### Your assignment
Write each of the records out again exactly.

### Source material

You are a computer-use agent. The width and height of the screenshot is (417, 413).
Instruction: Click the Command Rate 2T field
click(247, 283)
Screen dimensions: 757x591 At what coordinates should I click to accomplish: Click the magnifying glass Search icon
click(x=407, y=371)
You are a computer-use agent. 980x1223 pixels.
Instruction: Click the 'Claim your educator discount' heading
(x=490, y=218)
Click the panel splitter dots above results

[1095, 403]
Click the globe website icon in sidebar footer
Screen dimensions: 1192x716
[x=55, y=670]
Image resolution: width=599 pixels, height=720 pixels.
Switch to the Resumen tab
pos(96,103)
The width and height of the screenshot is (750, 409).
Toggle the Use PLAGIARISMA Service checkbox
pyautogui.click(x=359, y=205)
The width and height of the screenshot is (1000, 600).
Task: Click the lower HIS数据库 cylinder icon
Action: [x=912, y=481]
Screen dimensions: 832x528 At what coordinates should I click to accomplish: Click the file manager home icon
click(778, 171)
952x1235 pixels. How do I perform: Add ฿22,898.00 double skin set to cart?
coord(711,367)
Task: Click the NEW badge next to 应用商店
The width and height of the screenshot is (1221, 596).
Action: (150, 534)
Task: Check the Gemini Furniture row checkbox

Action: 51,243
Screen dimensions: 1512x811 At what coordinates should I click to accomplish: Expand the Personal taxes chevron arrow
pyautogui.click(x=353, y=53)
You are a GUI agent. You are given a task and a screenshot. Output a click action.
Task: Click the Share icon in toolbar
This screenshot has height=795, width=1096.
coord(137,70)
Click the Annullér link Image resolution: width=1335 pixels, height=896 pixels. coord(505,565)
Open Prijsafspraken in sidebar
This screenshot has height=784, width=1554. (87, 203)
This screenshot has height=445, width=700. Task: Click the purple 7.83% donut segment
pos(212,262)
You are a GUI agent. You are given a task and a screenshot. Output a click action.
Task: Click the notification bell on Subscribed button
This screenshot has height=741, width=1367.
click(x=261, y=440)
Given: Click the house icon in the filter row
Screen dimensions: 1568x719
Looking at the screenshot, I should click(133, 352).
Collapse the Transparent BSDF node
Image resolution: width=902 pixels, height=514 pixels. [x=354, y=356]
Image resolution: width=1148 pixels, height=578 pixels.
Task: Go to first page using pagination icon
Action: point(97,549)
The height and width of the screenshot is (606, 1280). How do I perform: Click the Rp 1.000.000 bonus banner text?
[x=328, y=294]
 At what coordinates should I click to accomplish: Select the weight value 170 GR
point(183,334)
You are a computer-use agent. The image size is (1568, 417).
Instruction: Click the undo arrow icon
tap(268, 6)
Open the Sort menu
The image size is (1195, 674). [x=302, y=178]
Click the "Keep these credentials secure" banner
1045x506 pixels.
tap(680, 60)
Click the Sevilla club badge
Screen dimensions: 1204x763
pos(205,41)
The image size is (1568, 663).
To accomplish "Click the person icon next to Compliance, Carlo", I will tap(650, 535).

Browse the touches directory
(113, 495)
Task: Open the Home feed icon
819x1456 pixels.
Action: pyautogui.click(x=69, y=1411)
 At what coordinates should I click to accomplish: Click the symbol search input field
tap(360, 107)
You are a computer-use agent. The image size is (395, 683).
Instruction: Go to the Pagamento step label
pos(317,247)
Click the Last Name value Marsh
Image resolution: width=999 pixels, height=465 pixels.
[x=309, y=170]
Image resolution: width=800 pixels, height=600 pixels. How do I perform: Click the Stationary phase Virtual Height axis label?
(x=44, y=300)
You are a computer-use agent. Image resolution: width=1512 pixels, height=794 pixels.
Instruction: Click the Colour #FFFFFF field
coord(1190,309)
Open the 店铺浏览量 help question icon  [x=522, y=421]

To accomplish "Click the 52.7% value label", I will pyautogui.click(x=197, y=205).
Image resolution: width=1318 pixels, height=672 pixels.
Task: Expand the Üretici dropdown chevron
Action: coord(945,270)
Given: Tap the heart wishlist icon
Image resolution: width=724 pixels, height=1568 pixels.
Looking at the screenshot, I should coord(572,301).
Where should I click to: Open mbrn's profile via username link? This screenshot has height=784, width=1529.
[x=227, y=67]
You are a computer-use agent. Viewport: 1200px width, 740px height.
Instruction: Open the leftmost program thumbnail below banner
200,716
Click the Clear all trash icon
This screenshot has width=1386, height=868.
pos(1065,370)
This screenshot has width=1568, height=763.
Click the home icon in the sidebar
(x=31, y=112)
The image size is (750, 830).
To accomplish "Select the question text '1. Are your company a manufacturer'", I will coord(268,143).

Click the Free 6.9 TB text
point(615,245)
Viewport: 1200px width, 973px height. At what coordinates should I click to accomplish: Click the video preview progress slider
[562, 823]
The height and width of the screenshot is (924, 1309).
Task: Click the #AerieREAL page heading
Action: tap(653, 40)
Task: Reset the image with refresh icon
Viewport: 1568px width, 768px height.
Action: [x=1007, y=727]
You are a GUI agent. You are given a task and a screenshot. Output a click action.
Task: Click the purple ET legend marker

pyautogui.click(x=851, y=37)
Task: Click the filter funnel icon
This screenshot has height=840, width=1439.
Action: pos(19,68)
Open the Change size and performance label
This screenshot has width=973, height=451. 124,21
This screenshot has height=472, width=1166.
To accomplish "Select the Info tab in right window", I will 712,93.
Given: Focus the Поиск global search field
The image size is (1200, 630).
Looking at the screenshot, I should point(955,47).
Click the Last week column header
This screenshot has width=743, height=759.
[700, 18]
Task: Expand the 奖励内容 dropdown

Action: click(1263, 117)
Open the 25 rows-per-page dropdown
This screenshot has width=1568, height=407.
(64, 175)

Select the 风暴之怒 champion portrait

### Result of the exercise
You are a computer-use agent. The width and height of the screenshot is (417, 413).
Instruction: Click the Command Rate 2T field
click(247, 283)
Screen dimensions: 757x591 At what coordinates should I click to accomplish: Click the magnifying glass Search icon
click(x=407, y=371)
You are a computer-use agent. 980x1223 pixels.
Instruction: Click the 'Claim your educator discount' heading
(x=490, y=218)
Click the panel splitter dots above results

[1095, 403]
Click the globe website icon in sidebar footer
Screen dimensions: 1192x716
[x=55, y=670]
Image resolution: width=599 pixels, height=720 pixels.
Switch to the Resumen tab
pos(96,103)
The width and height of the screenshot is (750, 409).
Toggle the Use PLAGIARISMA Service checkbox
pyautogui.click(x=359, y=205)
The width and height of the screenshot is (1000, 600).
Task: Click the lower HIS数据库 cylinder icon
Action: [x=912, y=481]
Screen dimensions: 832x528 At what coordinates should I click to accomplish: Click the file manager home icon
click(778, 171)
952x1235 pixels. How do I perform: Add ฿22,898.00 double skin set to cart?
coord(711,367)
Task: Click the NEW badge next to 应用商店
The width and height of the screenshot is (1221, 596).
Action: (150, 534)
Task: Check the Gemini Furniture row checkbox

Action: 51,243
Screen dimensions: 1512x811 At what coordinates should I click to accomplish: Expand the Personal taxes chevron arrow
pyautogui.click(x=353, y=53)
You are a GUI agent. You are given a task and a screenshot. Output a click action.
Task: Click the Share icon in toolbar
This screenshot has height=795, width=1096.
coord(137,70)
Click the Annullér link Image resolution: width=1335 pixels, height=896 pixels. coord(505,565)
Open Prijsafspraken in sidebar
This screenshot has height=784, width=1554. (87, 203)
This screenshot has height=445, width=700. Task: Click the purple 7.83% donut segment
pos(212,262)
You are a GUI agent. You are given a task and a screenshot. Output a click action.
Task: Click the notification bell on Subscribed button
This screenshot has height=741, width=1367.
click(x=261, y=440)
Given: Click the house icon in the filter row
Screen dimensions: 1568x719
Looking at the screenshot, I should click(133, 352).
Collapse the Transparent BSDF node
Image resolution: width=902 pixels, height=514 pixels. [x=354, y=356]
Image resolution: width=1148 pixels, height=578 pixels.
Task: Go to first page using pagination icon
Action: point(97,549)
The height and width of the screenshot is (606, 1280). How do I perform: Click the Rp 1.000.000 bonus banner text?
[x=328, y=294]
 At what coordinates should I click to accomplish: Select the weight value 170 GR
point(183,334)
You are a computer-use agent. The image size is (1568, 417).
Instruction: Click the undo arrow icon
tap(268, 6)
Open the Sort menu
The image size is (1195, 674). [x=302, y=178]
Click the "Keep these credentials secure" banner
1045x506 pixels.
tap(680, 60)
Click the Sevilla club badge
Screen dimensions: 1204x763
pos(205,41)
The image size is (1568, 663).
To accomplish "Click the person icon next to Compliance, Carlo", I will tap(650, 535).

Browse the touches directory
(113, 495)
Task: Open the Home feed icon
819x1456 pixels.
Action: pyautogui.click(x=69, y=1411)
 At what coordinates should I click to accomplish: Click the symbol search input field
tap(360, 107)
You are a computer-use agent. The image size is (395, 683).
Instruction: Go to the Pagamento step label
pos(317,247)
Click the Last Name value Marsh
Image resolution: width=999 pixels, height=465 pixels.
[x=309, y=170]
Image resolution: width=800 pixels, height=600 pixels. How do I perform: Click the Stationary phase Virtual Height axis label?
(x=44, y=300)
You are a computer-use agent. Image resolution: width=1512 pixels, height=794 pixels.
Instruction: Click the Colour #FFFFFF field
coord(1190,309)
Open the 店铺浏览量 help question icon  [x=522, y=421]

To accomplish "Click the 52.7% value label", I will pyautogui.click(x=197, y=205).
Image resolution: width=1318 pixels, height=672 pixels.
Task: Expand the Üretici dropdown chevron
Action: coord(945,270)
Given: Tap the heart wishlist icon
Image resolution: width=724 pixels, height=1568 pixels.
Looking at the screenshot, I should coord(572,301).
Where should I click to: Open mbrn's profile via username link? This screenshot has height=784, width=1529.
[x=227, y=67]
You are a computer-use agent. Viewport: 1200px width, 740px height.
Instruction: Open the leftmost program thumbnail below banner
200,716
Click the Clear all trash icon
This screenshot has width=1386, height=868.
pos(1065,370)
This screenshot has width=1568, height=763.
Click the home icon in the sidebar
(x=31, y=112)
The image size is (750, 830).
To accomplish "Select the question text '1. Are your company a manufacturer'", I will coord(268,143).

Click the Free 6.9 TB text
point(615,245)
Viewport: 1200px width, 973px height. At what coordinates should I click to accomplish: Click the video preview progress slider
[562, 823]
The height and width of the screenshot is (924, 1309).
Task: Click the #AerieREAL page heading
Action: tap(653, 40)
Task: Reset the image with refresh icon
Viewport: 1568px width, 768px height.
Action: [x=1007, y=727]
You are a GUI agent. You are given a task and a screenshot. Output a click action.
Task: Click the purple ET legend marker

pyautogui.click(x=851, y=37)
Task: Click the filter funnel icon
This screenshot has height=840, width=1439.
Action: pos(19,68)
Open the Change size and performance label
This screenshot has width=973, height=451. 124,21
This screenshot has height=472, width=1166.
To accomplish "Select the Info tab in right window", I will 712,93.
Given: Focus the Поиск global search field
The image size is (1200, 630).
Looking at the screenshot, I should point(955,47).
Click the Last week column header
This screenshot has width=743, height=759.
[700, 18]
Task: Expand the 奖励内容 dropdown

Action: click(1263, 117)
Open the 25 rows-per-page dropdown
This screenshot has width=1568, height=407.
(64, 175)

Select the 风暴之怒 champion portrait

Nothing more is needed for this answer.